Please rewrite the items from the start through the line containing "[DiscountASP.NET] (69, 93)", changing every "button" to "control" and leaving everything else as it is.

** BEGIN Dataset extract **

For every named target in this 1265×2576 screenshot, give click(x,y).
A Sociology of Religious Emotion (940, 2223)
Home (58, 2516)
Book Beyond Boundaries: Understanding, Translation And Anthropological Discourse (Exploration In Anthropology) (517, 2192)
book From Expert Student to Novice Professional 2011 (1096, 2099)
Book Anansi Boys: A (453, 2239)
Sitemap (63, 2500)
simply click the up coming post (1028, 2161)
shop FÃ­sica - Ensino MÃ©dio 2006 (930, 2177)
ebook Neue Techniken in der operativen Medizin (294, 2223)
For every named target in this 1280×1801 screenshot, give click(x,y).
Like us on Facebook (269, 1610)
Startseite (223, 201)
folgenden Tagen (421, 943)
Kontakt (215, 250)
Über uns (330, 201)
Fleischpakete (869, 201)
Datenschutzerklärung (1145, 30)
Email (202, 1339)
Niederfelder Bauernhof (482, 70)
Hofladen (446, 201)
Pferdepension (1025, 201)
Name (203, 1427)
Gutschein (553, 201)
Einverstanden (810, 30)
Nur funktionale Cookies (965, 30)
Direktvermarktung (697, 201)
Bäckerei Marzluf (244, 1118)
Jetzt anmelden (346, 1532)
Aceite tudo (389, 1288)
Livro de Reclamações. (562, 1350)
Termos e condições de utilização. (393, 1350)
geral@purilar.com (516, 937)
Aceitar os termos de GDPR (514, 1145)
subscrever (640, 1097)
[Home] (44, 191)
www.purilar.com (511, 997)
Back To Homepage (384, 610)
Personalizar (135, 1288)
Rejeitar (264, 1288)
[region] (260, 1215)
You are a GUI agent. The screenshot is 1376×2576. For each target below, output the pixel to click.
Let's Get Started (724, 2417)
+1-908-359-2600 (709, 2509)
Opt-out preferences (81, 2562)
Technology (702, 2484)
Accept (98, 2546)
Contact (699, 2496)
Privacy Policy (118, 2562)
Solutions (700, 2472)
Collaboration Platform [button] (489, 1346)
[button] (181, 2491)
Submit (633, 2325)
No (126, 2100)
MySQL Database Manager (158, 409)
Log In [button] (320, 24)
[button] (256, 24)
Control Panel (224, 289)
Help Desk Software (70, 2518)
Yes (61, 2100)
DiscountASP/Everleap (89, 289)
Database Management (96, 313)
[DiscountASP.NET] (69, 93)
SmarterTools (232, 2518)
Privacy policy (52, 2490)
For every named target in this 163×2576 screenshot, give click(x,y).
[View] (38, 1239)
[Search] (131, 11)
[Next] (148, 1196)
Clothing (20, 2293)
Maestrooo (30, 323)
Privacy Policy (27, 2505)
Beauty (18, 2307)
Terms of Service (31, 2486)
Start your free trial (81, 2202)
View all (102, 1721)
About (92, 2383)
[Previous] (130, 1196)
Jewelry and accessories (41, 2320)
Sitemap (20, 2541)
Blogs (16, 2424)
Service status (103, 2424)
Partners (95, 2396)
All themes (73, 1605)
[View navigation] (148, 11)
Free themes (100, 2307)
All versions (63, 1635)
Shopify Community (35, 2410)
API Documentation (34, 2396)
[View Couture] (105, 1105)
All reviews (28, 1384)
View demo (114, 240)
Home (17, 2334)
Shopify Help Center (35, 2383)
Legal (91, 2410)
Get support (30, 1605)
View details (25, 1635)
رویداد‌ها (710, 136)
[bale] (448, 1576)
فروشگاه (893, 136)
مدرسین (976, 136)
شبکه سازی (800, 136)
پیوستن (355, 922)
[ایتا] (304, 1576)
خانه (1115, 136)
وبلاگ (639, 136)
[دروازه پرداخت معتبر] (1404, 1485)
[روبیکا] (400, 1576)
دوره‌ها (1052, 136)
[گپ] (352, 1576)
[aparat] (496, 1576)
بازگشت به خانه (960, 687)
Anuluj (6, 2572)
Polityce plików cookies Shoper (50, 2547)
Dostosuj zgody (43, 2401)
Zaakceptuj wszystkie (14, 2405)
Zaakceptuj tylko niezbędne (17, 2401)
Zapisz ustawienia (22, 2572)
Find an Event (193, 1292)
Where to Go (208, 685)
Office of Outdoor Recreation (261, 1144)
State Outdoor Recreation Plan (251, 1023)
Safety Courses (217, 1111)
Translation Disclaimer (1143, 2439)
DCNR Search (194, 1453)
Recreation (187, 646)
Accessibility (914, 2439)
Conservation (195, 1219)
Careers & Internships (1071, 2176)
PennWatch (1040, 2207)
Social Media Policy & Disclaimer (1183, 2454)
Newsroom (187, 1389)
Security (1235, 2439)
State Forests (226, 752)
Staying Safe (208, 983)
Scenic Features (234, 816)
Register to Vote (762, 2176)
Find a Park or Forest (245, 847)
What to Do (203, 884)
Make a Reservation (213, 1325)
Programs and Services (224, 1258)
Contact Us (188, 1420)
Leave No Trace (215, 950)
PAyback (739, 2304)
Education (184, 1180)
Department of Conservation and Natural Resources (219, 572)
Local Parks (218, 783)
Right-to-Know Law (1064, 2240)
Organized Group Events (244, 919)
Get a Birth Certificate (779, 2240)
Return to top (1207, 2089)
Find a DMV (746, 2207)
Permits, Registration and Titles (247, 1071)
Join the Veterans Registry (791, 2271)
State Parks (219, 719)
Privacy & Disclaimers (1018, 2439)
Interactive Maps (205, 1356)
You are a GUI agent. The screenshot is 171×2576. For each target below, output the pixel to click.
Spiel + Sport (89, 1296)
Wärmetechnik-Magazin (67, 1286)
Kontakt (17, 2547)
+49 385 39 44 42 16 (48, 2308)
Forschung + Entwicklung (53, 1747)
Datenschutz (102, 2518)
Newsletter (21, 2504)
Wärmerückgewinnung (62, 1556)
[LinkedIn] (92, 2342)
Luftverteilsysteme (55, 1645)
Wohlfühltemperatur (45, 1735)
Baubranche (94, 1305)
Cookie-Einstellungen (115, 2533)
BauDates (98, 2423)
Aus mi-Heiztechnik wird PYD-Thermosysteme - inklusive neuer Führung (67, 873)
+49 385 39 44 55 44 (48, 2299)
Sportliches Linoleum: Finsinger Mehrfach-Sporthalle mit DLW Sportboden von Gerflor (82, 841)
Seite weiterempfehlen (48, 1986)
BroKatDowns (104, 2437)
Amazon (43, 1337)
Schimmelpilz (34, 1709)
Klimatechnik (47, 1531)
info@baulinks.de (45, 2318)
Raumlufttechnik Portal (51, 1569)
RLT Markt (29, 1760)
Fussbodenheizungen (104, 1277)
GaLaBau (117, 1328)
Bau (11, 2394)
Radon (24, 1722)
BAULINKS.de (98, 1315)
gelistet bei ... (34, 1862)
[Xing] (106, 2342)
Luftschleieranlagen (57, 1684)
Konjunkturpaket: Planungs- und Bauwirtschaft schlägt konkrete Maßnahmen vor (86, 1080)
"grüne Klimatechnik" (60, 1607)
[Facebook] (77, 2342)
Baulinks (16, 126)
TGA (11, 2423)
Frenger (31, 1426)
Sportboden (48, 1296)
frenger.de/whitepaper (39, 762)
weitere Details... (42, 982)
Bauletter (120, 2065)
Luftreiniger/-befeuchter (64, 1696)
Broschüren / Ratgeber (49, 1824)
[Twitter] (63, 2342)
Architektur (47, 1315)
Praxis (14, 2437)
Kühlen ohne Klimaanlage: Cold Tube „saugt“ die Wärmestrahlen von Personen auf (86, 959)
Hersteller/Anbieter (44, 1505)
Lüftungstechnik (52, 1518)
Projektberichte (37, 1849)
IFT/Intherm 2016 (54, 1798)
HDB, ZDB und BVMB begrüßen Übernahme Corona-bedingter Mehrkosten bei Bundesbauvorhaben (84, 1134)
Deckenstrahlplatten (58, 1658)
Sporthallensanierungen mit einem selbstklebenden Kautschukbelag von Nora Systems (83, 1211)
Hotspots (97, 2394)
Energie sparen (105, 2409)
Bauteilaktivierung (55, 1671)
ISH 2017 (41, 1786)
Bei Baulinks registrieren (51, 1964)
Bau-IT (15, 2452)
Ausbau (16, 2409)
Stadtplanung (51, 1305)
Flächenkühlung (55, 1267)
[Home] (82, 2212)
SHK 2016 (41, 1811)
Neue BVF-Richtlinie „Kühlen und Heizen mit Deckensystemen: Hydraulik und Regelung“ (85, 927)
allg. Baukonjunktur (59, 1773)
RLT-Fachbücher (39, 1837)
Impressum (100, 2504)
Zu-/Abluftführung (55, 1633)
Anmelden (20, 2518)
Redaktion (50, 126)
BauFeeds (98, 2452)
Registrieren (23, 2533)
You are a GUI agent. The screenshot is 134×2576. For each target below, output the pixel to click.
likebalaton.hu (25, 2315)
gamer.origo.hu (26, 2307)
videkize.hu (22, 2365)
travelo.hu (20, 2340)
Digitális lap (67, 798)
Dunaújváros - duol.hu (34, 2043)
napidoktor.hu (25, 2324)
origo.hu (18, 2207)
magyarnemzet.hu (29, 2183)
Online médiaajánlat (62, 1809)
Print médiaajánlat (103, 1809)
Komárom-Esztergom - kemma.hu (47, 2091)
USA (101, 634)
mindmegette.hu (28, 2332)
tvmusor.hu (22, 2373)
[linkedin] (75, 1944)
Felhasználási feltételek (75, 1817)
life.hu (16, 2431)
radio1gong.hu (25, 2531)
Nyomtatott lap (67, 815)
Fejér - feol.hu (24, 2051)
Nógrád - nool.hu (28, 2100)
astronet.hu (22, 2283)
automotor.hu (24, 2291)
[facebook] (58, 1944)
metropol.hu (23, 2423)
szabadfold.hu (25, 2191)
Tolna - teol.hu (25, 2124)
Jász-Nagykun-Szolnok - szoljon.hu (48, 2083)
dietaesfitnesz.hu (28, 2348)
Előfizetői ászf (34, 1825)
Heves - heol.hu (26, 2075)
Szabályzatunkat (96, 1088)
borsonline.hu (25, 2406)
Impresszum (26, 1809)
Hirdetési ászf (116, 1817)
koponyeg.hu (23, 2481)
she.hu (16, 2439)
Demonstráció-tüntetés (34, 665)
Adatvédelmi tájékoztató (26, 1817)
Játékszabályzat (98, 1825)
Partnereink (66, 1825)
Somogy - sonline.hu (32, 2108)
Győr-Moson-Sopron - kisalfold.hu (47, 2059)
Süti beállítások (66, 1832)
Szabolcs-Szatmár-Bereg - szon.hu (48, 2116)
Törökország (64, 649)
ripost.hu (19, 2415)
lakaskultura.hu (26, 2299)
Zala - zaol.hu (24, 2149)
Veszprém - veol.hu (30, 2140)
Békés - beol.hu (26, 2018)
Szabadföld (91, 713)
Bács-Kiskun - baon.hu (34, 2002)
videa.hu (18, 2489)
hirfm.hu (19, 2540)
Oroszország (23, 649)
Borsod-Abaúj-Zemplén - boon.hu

** END Dataset extract **

Task answer:
For every named target in this 1265×2576 screenshot, give click(x,y).
A Sociology of Religious Emotion (940, 2223)
Home (58, 2516)
Book Beyond Boundaries: Understanding, Translation And Anthropological Discourse (Exploration In Anthropology) (517, 2192)
book From Expert Student to Novice Professional 2011 (1096, 2099)
Book Anansi Boys: A (453, 2239)
Sitemap (63, 2500)
simply click the up coming post (1028, 2161)
shop FÃ­sica - Ensino MÃ©dio 2006 (930, 2177)
ebook Neue Techniken in der operativen Medizin (294, 2223)
For every named target in this 1280×1801 screenshot, give click(x,y).
Like us on Facebook (269, 1610)
Startseite (223, 201)
folgenden Tagen (421, 943)
Kontakt (215, 250)
Über uns (330, 201)
Fleischpakete (869, 201)
Datenschutzerklärung (1145, 30)
Email (202, 1339)
Niederfelder Bauernhof (482, 70)
Hofladen (446, 201)
Pferdepension (1025, 201)
Name (203, 1427)
Gutschein (553, 201)
Einverstanden (810, 30)
Nur funktionale Cookies (965, 30)
Direktvermarktung (697, 201)
Bäckerei Marzluf (244, 1118)
Jetzt anmelden (346, 1532)
Aceite tudo (389, 1288)
Livro de Reclamações. (562, 1350)
Termos e condições de utilização. (393, 1350)
geral@purilar.com (516, 937)
Aceitar os termos de GDPR (514, 1145)
subscrever (640, 1097)
[Home] (44, 191)
www.purilar.com (511, 997)
Back To Homepage (384, 610)
Personalizar (135, 1288)
Rejeitar (264, 1288)
[region] (260, 1215)
You are a GUI agent. The screenshot is 1376×2576. For each target below, output the pixel to click.
Let's Get Started (724, 2417)
+1-908-359-2600 (709, 2509)
Opt-out preferences (81, 2562)
Technology (702, 2484)
Accept (98, 2546)
Contact (699, 2496)
Privacy Policy (118, 2562)
Solutions (700, 2472)
Collaboration Platform [control] (489, 1346)
[control] (181, 2491)
Submit (633, 2325)
No (126, 2100)
MySQL Database Manager (158, 409)
Log In [control] (320, 24)
[control] (256, 24)
Control Panel (224, 289)
Help Desk Software (70, 2518)
Yes (61, 2100)
DiscountASP/Everleap (89, 289)
Database Management (96, 313)
[DiscountASP.NET] (69, 93)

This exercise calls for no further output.